Bilim insanları bu hareketlerin, kuantum fiziğinin temel kurallarından Heisenberg belirsizlik ilkesinden kaynaklandığını belirtiyor. Bu ilkeye göre, bir atomun aynı anda hem konumunu hem de hızını kesin olarak bilmek mümkün değil. Belirsizlik, atomların asla tam hareketsiz kalamamasına yol açıyor. Bu zorunlu titreşimler, bilim dünyasında “sıfır noktası dalgalanmaları” olarak adlandırılıyor.

Şimdiye kadar yalnızca küçük ve basit moleküllerde gözlemlenebilen bu titreşimler, ilk kez daha karmaşık bir molekülde kaydedildi. Araştırmacılar, 2-iyodopiridin molekülündeki bütün atomların aynı anda ve uyum içinde titreştiğini doğrudan görmeyi başardı.

Kuantum kurallarına göre neden durmazlar?

Heisenberg belirsizlik ilkesi, 1927’de Alman fizikçi Werner Heisenberg tarafından ortaya kondu ve kuantum fiziğinin en temel kurallarından biri olarak kabul ediliyor. Bu ilkeye göre bir atom ya da elektron gibi çok küçük parçacıkların hem konumunu (nerede olduğunu) hem de momentumunu (hızını ve yönünü) aynı anda sınırsız doğrulukla bilmek mümkün değil.

Bunun nedeni ölçümün kendisinde yatıyor. Bir parçacığın yerini anlamak için ona ışık göndermek gerekiyor ancak bu ışık parçacığa çarpınca onun hızını veya yönünü değiştiriyor. Yani konumunu öğrenmek isterken hızı, hızını öğrenmek isterken de konumu bozuluyor. Bu durum, doğanın en küçük ölçeklerde koyduğu bir sınır olarak ifade ediliyor.

■ Alıştırma yönergeleri:
**a.** Atomların sıfır noktası dalgalanmalarını anlatan metni, tamamını hiçbir değişiklik yapmadan kelimesi kelimesine yeniden yazın.
**b.** Kayıtlarda "Where should I click to: Click the 'taken" ifadesini içeren satırdan başlayıp "tap(35, 254)" ifadesini içeren satırla biten bölümü, iki uç satır da dahil olmak üzere, "Sıra" ve "Satır" sütunlarından oluşan bir Markdown tablosuna dönüştürün. Boş satırları atlayın ve yalnızca bu aralıktaki satırları verin.
Kayıtların bu metinle hiçbir bağlantısı yoktur.

■ Veri kümesi:
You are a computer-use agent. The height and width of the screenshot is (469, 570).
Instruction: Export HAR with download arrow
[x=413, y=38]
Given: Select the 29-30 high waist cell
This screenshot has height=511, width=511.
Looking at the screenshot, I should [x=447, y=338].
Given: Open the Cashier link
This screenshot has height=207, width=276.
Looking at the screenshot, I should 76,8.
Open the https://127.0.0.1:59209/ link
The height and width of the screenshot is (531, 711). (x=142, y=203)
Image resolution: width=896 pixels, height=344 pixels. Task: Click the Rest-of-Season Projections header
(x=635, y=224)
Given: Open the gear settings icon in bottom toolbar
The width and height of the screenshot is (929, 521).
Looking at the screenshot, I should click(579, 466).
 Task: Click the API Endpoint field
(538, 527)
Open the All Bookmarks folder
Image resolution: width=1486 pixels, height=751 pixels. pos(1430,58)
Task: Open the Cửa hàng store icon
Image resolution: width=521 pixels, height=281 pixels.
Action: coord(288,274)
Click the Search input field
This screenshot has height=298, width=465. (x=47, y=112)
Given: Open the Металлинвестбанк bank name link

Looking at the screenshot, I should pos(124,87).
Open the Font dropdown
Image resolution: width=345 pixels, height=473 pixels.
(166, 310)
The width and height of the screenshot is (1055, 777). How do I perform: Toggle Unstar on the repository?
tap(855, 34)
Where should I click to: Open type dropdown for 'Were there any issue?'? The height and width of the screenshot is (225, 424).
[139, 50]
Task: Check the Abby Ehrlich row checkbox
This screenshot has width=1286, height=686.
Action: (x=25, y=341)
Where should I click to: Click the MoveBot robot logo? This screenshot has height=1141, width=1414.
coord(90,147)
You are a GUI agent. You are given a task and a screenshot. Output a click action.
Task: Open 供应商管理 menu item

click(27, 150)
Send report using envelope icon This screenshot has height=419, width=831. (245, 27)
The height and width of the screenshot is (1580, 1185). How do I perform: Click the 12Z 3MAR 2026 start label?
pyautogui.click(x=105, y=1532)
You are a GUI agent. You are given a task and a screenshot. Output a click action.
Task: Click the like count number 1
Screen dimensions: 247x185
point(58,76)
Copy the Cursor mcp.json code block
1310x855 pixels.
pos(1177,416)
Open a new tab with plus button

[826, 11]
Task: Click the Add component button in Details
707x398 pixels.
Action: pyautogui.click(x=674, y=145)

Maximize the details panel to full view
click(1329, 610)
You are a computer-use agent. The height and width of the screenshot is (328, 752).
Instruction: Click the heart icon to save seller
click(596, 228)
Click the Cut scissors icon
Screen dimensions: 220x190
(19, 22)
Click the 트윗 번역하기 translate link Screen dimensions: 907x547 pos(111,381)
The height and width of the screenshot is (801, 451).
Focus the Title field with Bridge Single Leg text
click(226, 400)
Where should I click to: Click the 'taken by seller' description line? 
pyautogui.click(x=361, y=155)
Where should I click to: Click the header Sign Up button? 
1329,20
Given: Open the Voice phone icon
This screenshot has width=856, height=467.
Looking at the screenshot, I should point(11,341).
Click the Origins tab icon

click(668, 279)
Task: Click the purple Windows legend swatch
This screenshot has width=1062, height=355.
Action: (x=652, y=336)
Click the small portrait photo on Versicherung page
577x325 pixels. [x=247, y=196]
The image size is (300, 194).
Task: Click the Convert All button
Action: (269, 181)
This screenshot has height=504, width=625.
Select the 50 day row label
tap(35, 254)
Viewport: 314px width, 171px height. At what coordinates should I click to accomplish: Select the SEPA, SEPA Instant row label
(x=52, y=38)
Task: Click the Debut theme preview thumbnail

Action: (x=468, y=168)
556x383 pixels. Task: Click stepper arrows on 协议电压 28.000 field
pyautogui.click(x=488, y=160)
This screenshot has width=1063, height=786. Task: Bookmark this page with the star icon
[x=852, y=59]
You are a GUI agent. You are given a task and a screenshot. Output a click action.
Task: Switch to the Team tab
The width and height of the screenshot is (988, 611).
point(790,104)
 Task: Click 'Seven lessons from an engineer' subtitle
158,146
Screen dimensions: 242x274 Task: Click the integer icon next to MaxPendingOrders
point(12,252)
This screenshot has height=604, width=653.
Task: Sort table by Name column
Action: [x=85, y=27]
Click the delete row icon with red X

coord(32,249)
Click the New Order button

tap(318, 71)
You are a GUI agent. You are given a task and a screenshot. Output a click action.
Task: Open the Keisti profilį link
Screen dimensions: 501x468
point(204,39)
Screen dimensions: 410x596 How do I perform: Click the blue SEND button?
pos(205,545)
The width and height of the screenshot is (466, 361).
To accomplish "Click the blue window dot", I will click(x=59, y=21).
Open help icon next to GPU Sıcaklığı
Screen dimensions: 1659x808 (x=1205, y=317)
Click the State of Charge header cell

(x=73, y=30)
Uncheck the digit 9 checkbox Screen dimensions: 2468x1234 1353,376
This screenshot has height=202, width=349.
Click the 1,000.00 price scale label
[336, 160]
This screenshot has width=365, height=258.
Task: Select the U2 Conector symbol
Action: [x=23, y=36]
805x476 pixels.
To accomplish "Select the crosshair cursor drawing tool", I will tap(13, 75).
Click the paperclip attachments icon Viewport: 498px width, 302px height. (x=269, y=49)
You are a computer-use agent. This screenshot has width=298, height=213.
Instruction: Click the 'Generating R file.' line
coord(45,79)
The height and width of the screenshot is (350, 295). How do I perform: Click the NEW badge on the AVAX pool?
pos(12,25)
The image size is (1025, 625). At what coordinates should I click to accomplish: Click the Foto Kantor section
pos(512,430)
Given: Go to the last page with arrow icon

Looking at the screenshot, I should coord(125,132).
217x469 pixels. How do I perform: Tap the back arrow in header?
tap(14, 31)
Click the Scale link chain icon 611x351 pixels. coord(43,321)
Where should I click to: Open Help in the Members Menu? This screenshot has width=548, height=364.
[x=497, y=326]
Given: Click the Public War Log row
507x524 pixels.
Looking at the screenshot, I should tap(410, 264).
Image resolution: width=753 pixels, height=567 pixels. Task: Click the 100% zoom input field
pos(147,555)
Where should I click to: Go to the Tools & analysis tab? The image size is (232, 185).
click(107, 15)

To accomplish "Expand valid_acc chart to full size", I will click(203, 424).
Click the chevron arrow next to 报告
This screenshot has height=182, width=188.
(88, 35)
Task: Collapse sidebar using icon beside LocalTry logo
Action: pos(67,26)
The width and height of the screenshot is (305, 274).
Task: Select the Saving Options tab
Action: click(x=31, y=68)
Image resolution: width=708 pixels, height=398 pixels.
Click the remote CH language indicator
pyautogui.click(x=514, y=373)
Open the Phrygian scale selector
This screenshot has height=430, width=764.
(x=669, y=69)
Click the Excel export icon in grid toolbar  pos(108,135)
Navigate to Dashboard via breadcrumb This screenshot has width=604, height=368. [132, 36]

■ Görev çözümleri:
**a.**
Bilim insanları bu hareketlerin, kuantum fiziğinin temel kurallarından Heisenberg belirsizlik ilkesinden kaynaklandığını belirtiyor. Bu ilkeye göre, bir atomun aynı anda hem konumunu hem de hızını kesin olarak bilmek mümkün değil. Belirsizlik, atomların asla tam hareketsiz kalamamasına yol açıyor. Bu zorunlu titreşimler, bilim dünyasında “sıfır noktası dalgalanmaları” olarak adlandırılıyor.

Şimdiye kadar yalnızca küçük ve basit moleküllerde gözlemlenebilen bu titreşimler, ilk kez daha karmaşık bir molekülde kaydedildi. Araştırmacılar, 2-iyodopiridin molekülündeki bütün atomların aynı anda ve uyum içinde titreştiğini doğrudan görmeyi başardı.

Kuantum kurallarına göre neden durmazlar?

Heisenberg belirsizlik ilkesi, 1927’de Alman fizikçi Werner Heisenberg tarafından ortaya kondu ve kuantum fiziğinin en temel kurallarından biri olarak kabul ediliyor. Bu ilkeye göre bir atom ya da elektron gibi çok küçük parçacıkların hem konumunu (nerede olduğunu) hem de momentumunu (hızını ve yönünü) aynı anda sınırsız doğrulukla bilmek mümkün değil.

Bunun nedeni ölçümün kendisinde yatıyor. Bir parçacığın yerini anlamak için ona ışık göndermek gerekiyor ancak bu ışık parçacığa çarpınca onun hızını veya yönünü değiştiriyor. Yani konumunu öğrenmek isterken hızı, hızını öğrenmek isterken de konumu bozuluyor. Bu durum, doğanın en küçük ölçeklerde koyduğu bir sınır olarak ifade ediliyor.

**b.**
| Sıra | Satır |
|---|---|
| 1 | Where should I click to: Click the 'taken by seller' description line?  |
| 2 | pyautogui.click(x=361, y=155) |
| 3 | Where should I click to: Click the header Sign Up button?  |
| 4 | 1329,20 |
| 5 | Given: Open the Voice phone icon |
| 6 | This screenshot has width=856, height=467. |
| 7 | Looking at the screenshot, I should point(11,341). |
| 8 | Click the Origins tab icon |
| 9 | click(668, 279) |
| 10 | Task: Click the purple Windows legend swatch |
| 11 | This screenshot has width=1062, height=355. |
| 12 | Action: (x=652, y=336) |
| 13 | Click the small portrait photo on Versicherung page |
| 14 | 577x325 pixels. [x=247, y=196] |
| 15 | The image size is (300, 194). |
| 16 | Task: Click the Convert All button |
| 17 | Action: (269, 181) |
| 18 | This screenshot has height=504, width=625. |
| 19 | Select the 50 day row label |
| 20 | tap(35, 254) |